§ **WHAT YOU NEED TO DO**:
**a)** List every name that appears before a colon at the start of a comment in the comment thread.
**b)** Retype the part of the comment thread from "Wait a sec, I'm" up to and including "Killing Dildo anyway?!".

§ **SELECTED EXTRACT**:
= = =
And don't kid yourself, you are a ladies man. You got all the ladies of Pajiba willing to take scantily clad pictures for a calender. You just don't want to have sex with the ladies, and let's face it, that's really our loss ; )
Damn, why is it that all the hotties like you are gay?
Wait a sec, I'm gay and a guy - shit man - wanna fuck?
x Robert
Wow, your cousin sounds so freakin' special. Golly gee. And seriously, this newsletter goes out every three days? How much free time do these people have--and why are they assuming everyone else in your family has time to read that crap?!
Oh, poor Jeremy. You always manage to make my family sound sane in comparison--and I have two psychotic breakdowns, a drug overdose, and a few alcoholics swimming in my gene pool.
Hey, by the way--where does one get a Matthew Rush The Zombie Killing Dildo anyway?!
Rusty: I fucking love that song. I guess your right about the whole "naked pajibettes" thing. But then again, it is for 'Bamapink.
Robert: Yes, let's. I'll bring Matthew ;)
meaux: It's not that my family is full on crazt, they're just easy targets. It's like fishing with dynamite in a barrel. And another Matthew? Google that shit. You'll be thankful you did.
= = =
§ **DATA EXCERPTS**:

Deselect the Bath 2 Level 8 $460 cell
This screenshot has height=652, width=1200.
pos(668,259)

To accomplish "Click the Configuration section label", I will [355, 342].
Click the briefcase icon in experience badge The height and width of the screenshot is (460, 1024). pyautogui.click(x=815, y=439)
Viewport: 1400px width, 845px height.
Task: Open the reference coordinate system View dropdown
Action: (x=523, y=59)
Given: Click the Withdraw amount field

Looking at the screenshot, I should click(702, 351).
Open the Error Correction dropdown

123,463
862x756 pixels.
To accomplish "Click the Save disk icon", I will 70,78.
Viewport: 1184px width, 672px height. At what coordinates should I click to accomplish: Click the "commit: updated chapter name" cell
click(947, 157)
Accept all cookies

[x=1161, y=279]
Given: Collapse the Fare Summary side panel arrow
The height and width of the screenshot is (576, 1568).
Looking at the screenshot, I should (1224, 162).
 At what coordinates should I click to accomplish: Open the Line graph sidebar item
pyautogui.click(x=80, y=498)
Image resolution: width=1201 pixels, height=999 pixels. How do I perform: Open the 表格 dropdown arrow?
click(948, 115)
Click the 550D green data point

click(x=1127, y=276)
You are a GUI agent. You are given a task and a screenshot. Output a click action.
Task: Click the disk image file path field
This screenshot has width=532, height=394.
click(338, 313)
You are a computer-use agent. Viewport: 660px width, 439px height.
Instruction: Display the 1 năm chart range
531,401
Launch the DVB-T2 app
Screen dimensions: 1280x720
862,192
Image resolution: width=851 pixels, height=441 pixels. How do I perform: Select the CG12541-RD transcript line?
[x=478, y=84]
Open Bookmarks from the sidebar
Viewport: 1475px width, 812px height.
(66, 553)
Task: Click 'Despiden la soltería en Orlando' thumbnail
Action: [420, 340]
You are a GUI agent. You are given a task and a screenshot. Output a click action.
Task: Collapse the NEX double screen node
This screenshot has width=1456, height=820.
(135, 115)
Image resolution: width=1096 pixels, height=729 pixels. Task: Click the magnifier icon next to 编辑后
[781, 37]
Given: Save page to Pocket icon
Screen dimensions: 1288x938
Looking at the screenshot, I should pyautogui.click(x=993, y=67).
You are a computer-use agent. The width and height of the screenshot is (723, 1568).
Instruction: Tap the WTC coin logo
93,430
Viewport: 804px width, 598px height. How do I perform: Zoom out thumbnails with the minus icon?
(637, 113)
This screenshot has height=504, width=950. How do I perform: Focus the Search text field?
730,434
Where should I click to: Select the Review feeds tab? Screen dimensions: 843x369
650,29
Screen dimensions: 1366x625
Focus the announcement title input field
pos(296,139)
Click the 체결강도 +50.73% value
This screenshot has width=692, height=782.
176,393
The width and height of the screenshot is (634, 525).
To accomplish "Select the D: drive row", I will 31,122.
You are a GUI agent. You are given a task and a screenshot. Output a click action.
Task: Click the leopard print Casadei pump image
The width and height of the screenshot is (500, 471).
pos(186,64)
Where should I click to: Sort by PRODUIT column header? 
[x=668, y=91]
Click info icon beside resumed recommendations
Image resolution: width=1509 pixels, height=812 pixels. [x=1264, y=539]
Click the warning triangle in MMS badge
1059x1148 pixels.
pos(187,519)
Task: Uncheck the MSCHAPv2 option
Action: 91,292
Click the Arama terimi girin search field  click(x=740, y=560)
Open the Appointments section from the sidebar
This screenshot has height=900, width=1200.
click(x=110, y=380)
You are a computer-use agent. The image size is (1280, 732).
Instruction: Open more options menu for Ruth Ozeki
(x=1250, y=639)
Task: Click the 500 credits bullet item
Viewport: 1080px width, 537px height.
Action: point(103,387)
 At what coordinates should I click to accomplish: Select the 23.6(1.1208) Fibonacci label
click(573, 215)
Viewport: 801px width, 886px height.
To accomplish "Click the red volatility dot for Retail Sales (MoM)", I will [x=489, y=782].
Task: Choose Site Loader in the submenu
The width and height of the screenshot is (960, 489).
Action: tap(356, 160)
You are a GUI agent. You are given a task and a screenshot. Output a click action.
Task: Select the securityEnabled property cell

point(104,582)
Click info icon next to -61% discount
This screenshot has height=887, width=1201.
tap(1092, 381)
= = =
§ **RESPONSES BY ITEM NUMBER**:
**a)** Rusty, Robert, meaux

**b)**
Wait a sec, I'm gay and a guy - shit man - wanna fuck?
x Robert
Wow, your cousin sounds so freakin' special. Golly gee. And seriously, this newsletter goes out every three days? How much free time do these people have--and why are they assuming everyone else in your family has time to read that crap?!
Oh, poor Jeremy. You always manage to make my family sound sane in comparison--and I have two psychotic breakdowns, a drug overdose, and a few alcoholics swimming in my gene pool.
Hey, by the way--where does one get a Matthew Rush The Zombie Killing Dildo anyway?!